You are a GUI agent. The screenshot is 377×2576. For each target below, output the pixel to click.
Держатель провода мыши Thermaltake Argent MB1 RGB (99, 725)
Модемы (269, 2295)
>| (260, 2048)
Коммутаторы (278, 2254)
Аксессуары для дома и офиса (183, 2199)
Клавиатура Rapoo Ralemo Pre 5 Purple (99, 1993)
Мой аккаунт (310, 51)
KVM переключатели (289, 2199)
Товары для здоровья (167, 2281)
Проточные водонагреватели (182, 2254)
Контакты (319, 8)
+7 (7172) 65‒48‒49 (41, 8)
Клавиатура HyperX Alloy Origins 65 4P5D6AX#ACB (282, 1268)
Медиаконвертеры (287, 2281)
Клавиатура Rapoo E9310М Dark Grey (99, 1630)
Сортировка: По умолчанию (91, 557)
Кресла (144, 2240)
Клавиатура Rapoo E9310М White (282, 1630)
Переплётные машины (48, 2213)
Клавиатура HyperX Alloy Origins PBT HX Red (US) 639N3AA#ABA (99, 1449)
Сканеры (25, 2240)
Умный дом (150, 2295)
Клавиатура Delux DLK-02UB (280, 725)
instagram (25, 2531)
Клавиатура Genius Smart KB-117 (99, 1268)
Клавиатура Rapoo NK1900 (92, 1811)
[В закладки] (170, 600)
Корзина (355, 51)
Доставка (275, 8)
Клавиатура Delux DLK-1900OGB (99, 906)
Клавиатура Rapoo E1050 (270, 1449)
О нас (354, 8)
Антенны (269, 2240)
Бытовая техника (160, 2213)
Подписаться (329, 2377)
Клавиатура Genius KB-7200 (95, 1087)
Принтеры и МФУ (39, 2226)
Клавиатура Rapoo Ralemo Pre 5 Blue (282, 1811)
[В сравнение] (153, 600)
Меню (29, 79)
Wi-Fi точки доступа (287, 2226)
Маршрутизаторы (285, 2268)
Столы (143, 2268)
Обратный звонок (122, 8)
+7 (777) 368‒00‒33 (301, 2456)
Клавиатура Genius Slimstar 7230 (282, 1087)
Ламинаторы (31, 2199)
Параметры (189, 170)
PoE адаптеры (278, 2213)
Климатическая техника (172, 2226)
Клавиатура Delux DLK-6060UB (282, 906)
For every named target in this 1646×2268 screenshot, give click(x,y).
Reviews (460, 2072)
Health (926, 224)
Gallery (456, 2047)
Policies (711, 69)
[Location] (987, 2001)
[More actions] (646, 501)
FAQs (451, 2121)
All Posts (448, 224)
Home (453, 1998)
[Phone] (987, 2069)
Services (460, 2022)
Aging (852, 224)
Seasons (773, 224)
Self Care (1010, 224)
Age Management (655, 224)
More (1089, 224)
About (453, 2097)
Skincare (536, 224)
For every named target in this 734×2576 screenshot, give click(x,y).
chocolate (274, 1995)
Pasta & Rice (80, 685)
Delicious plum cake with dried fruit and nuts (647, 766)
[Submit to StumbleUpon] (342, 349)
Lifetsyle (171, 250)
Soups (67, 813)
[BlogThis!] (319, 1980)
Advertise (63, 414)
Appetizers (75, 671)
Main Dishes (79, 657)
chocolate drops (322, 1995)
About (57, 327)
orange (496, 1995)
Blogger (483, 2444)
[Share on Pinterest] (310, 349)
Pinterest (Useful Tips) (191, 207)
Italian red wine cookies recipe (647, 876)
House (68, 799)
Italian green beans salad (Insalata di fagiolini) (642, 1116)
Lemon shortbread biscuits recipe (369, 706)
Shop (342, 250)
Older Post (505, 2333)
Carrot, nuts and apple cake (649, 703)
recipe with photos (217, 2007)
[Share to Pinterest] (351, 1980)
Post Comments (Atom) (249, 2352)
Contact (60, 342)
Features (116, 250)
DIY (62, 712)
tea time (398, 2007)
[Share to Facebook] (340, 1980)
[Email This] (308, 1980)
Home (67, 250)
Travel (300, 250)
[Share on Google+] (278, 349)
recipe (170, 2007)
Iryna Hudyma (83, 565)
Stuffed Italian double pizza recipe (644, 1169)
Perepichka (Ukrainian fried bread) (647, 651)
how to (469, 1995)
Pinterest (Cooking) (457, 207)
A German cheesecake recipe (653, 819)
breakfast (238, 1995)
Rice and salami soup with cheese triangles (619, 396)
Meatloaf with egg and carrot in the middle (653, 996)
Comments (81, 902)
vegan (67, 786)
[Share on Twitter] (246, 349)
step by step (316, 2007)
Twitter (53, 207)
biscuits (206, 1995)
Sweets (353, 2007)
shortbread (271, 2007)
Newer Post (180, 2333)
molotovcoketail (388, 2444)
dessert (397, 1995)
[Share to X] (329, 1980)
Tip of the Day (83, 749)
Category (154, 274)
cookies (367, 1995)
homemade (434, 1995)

####################

* WHAT TO DO *
Restate the listing above word for word.

* YOUR RESPONSE *
You are a GUI agent. The screenshot is 377×2576. For each target below, output the pixel to click.
Держатель провода мыши Thermaltake Argent MB1 RGB (99, 725)
Модемы (269, 2295)
>| (260, 2048)
Коммутаторы (278, 2254)
Аксессуары для дома и офиса (183, 2199)
Клавиатура Rapoo Ralemo Pre 5 Purple (99, 1993)
Мой аккаунт (310, 51)
KVM переключатели (289, 2199)
Товары для здоровья (167, 2281)
Проточные водонагреватели (182, 2254)
Контакты (319, 8)
+7 (7172) 65‒48‒49 (41, 8)
Клавиатура HyperX Alloy Origins 65 4P5D6AX#ACB (282, 1268)
Медиаконвертеры (287, 2281)
Клавиатура Rapoo E9310М Dark Grey (99, 1630)
Сортировка: По умолчанию (91, 557)
Кресла (144, 2240)
Клавиатура Rapoo E9310М White (282, 1630)
Переплётные машины (48, 2213)
Клавиатура HyperX Alloy Origins PBT HX Red (US) 639N3AA#ABA (99, 1449)
Сканеры (25, 2240)
Умный дом (150, 2295)
Клавиатура Delux DLK-02UB (280, 725)
instagram (25, 2531)
Клавиатура Genius Smart KB-117 (99, 1268)
Клавиатура Rapoo NK1900 (92, 1811)
[В закладки] (170, 600)
Корзина (355, 51)
Доставка (275, 8)
Клавиатура Delux DLK-1900OGB (99, 906)
Клавиатура Rapoo E1050 (270, 1449)
О нас (354, 8)
Антенны (269, 2240)
Бытовая техника (160, 2213)
Подписаться (329, 2377)
Клавиатура Genius KB-7200 (95, 1087)
Принтеры и МФУ (39, 2226)
Клавиатура Rapoo Ralemo Pre 5 Blue (282, 1811)
[В сравнение] (153, 600)
Меню (29, 79)
Wi-Fi точки доступа (287, 2226)
Маршрутизаторы (285, 2268)
Столы (143, 2268)
Обратный звонок (122, 8)
+7 (777) 368‒00‒33 (301, 2456)
Клавиатура Genius Slimstar 7230 (282, 1087)
Ламинаторы (31, 2199)
Параметры (189, 170)
PoE адаптеры (278, 2213)
Климатическая техника (172, 2226)
Клавиатура Delux DLK-6060UB (282, 906)
For every named target in this 1646×2268 screenshot, give click(x,y).
Reviews (460, 2072)
Health (926, 224)
Gallery (456, 2047)
Policies (711, 69)
[Location] (987, 2001)
[More actions] (646, 501)
FAQs (451, 2121)
All Posts (448, 224)
Home (453, 1998)
[Phone] (987, 2069)
Services (460, 2022)
Aging (852, 224)
Seasons (773, 224)
Self Care (1010, 224)
Age Management (655, 224)
More (1089, 224)
About (453, 2097)
Skincare (536, 224)
For every named target in this 734×2576 screenshot, give click(x,y).
chocolate (274, 1995)
Pasta & Rice (80, 685)
Delicious plum cake with dried fruit and nuts (647, 766)
[Submit to StumbleUpon] (342, 349)
Lifetsyle (171, 250)
Soups (67, 813)
[BlogThis!] (319, 1980)
Advertise (63, 414)
Appetizers (75, 671)
Main Dishes (79, 657)
chocolate drops (322, 1995)
About (57, 327)
orange (496, 1995)
Blogger (483, 2444)
[Share on Pinterest] (310, 349)
Pinterest (Useful Tips) (191, 207)
Italian red wine cookies recipe (647, 876)
House (68, 799)
Italian green beans salad (Insalata di fagiolini) (642, 1116)
Lemon shortbread biscuits recipe (369, 706)
Shop (342, 250)
Older Post (505, 2333)
Carrot, nuts and apple cake (649, 703)
recipe with photos (217, 2007)
[Share to Pinterest] (351, 1980)
Post Comments (Atom) (249, 2352)
Contact (60, 342)
Features (116, 250)
DIY (62, 712)
tea time (398, 2007)
[Share to Facebook] (340, 1980)
[Email This] (308, 1980)
Home (67, 250)
Travel (300, 250)
[Share on Google+] (278, 349)
recipe (170, 2007)
Iryna Hudyma (83, 565)
Stuffed Italian double pizza recipe (644, 1169)
Perepichka (Ukrainian fried bread) (647, 651)
how to (469, 1995)
Pinterest (Cooking) (457, 207)
A German cheesecake recipe (653, 819)
breakfast (238, 1995)
Rice and salami soup with cheese triangles (619, 396)
Meatloaf with egg and carrot in the middle (653, 996)
Comments (81, 902)
vegan (67, 786)
[Share on Twitter] (246, 349)
step by step (316, 2007)
Twitter (53, 207)
biscuits (206, 1995)
Sweets (353, 2007)
shortbread (271, 2007)
Newer Post (180, 2333)
molotovcoketail (388, 2444)
dessert (397, 1995)
[Share to X] (329, 1980)
Tip of the Day (83, 749)
Category (154, 274)
cookies (367, 1995)
homemade (434, 1995)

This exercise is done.